Le 1er semestre 2023 s’inscrit dans une lignée presque comparable, même si les chiffres sont bien plus modestes. Alors qu’en fin d’année dernière la plupart des économistes prévoyait une récession aux Etats-Unis pour les 1ers trimestres 2023, les 10 hausses de taux consécutives de la FED n’auront pas suffi à la provoquer.
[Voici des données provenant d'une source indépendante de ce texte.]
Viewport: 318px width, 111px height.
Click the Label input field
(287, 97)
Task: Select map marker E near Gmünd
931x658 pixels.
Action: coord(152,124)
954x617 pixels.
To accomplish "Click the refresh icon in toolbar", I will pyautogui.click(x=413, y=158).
Alors comment expliquer que ces hausses de taux d’ampleur inédites depuis 30 ou 40 ans n’arrivent pas à juguler l’inflation et provoquer un fort ralentissement ?
De l’inflation, Karl Otto Pölhl, Président du directoire de la Bundesbank de 1980 à 1991, disait qu’elle « est comme la pâte dentifrice, une fois qu’elle est sortie du tube, il est impossible de l’y faire rentrer ». Il démissionna de la Bundesbank en 1991, en désaccord profond avec Helmut Kohl sur la parité égale entre les Deutsche Mark de l’Ouest et ceux de l’Est lors de la Réunification, pensant qu’une inflation séculaire serait inévitable. Les taux allemands, entraînant avec eux l’ensemble des taux européens, furent montés de 2,5% mi-1988 à 8,75% en juillet 1992, à la veille du referendum sur le traité de Maastricht, provoquant une récession.
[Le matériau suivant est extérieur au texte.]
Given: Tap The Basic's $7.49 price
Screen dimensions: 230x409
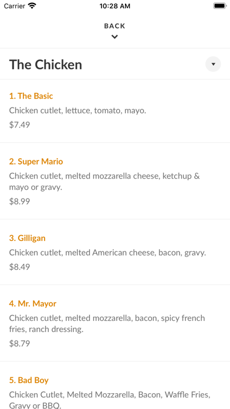Looking at the screenshot, I should 19,125.
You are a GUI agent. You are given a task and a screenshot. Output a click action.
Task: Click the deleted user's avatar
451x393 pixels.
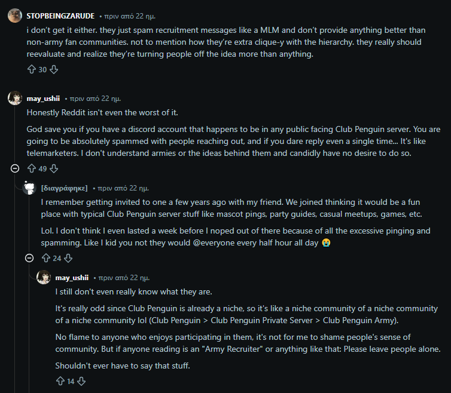pyautogui.click(x=29, y=188)
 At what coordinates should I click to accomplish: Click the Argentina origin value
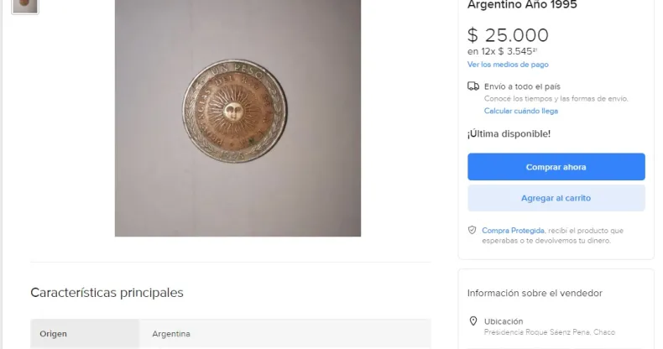(x=171, y=334)
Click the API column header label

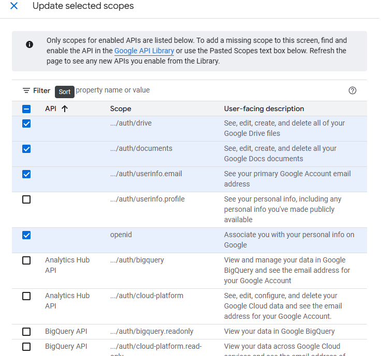click(x=51, y=109)
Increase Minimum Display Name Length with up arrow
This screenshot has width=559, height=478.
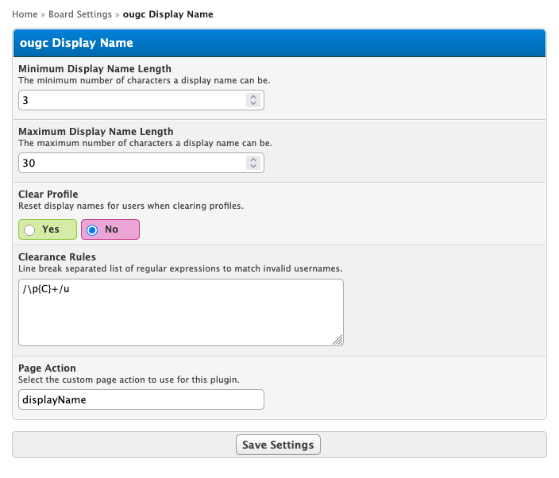253,97
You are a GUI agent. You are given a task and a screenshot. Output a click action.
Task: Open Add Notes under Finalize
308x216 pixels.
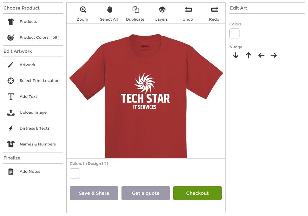(x=10, y=171)
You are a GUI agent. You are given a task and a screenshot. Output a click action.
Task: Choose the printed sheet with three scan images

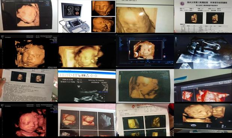[x=87, y=120]
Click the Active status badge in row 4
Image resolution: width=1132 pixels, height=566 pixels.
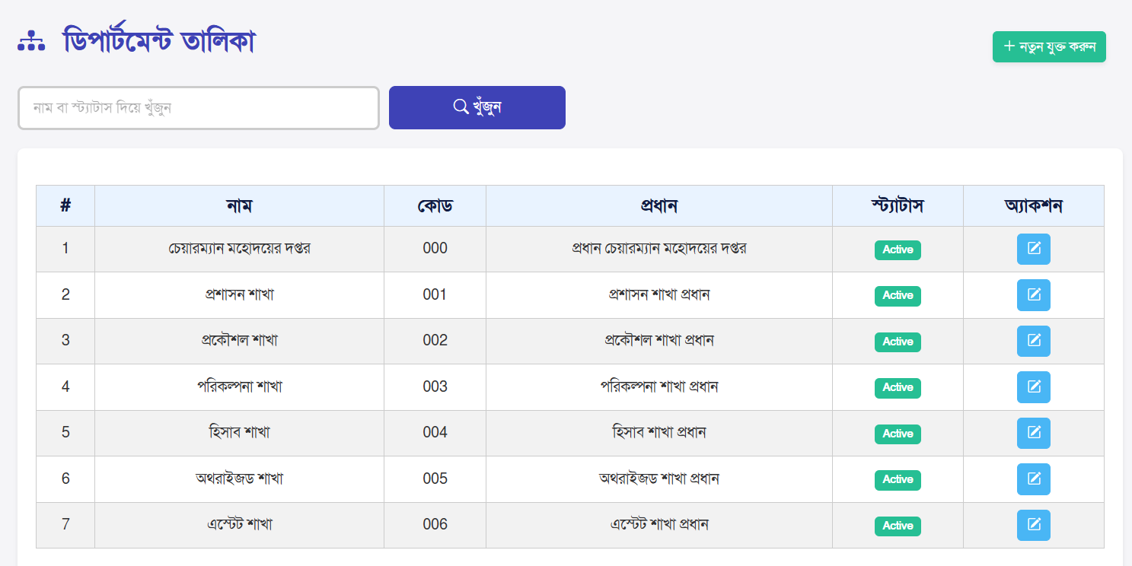898,388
Aujourd’hui, il est communément admis qu’il y a 12 à 18 mois d’écart au moins entre une hausse de taux et son impact sur l’économie réelle. Les taux ont quitté le niveau zéro aux Etats-Unis depuis à peine plus d’un an et à peine plus de 9 mois en zone Euro. De plus, le secteur des services, souvent moins intensif en capital et donc en dette que le secteur manufacturier, pèse de plus en plus dans nos économies avancées, rendant une hausse de taux globalement moins douloureuse. En outre, le monde anglo-saxon, historiquement adepte des taux variables pour financer le logement, a clairement changé pour des taux fixes : au Royaume-Uni par exemple, si les taux variables représentaient 70% des financements immobiliers des particuliers en 2011, ils ne représentent aujourd’hui plus que 10%. Enfin, les difficultés de recrutement rencontrées dans de nombreux métiers à la suite des confinements semblent pousser plus que d’habitude les entreprises à conserver leur main d’œuvre qualifiée, alors même que le ralentissement se profile, maintenant en conséquence un niveau de consommation plus élevé qu’anticipé.
C’est donc dans cet environnement que le semestre s’achève sur des performances boursières fort respectables, la récession tant attendue n’ayant pas eu lieu : 38,8% pour le Nasdaq 100 – le meilleur 1er semestre en 40 ans –, 15,9% pour le S&P 500 et 9,0% pour le MSCI Europe, le 2e trimestre ayant été beaucoup plus fade en Europe qu’aux Etats-Unis.
Quelle que soit l’ampleur du ralentissement économique à venir, croissance atone ou récession, rien à ce stade ne milite pour une récession dure. Le secteur financier, amplificateur traditionnel de tout ralentissement marqué, est toujours solide, malgré les épisodes anxiogènes de SVB ou du Crédit Suisse. Si les résultats des entreprises seront comme à l’accoutumée les juges de paix, la concentration extrême de la performance aux Etats-Unis sur les GAFAM milite pour une pause au 2nd semestre. Acheter les replis et vendre les rebonds marqués pourrait être une stratégie payante pour les mois d’été sur ce type de méga capitalisations alors que les petites et moyennes valeurs, particulièrement en Europe, sont clairement selon nous à des points d’entrée de moyen terme. Quant au crédit d’entreprise, qu’il soit Investment Grade ou High Yield, il propose en zone Euro un couple rendement risque attractif, alors que le risque de duration se modère après la séquence active de hausses de taux.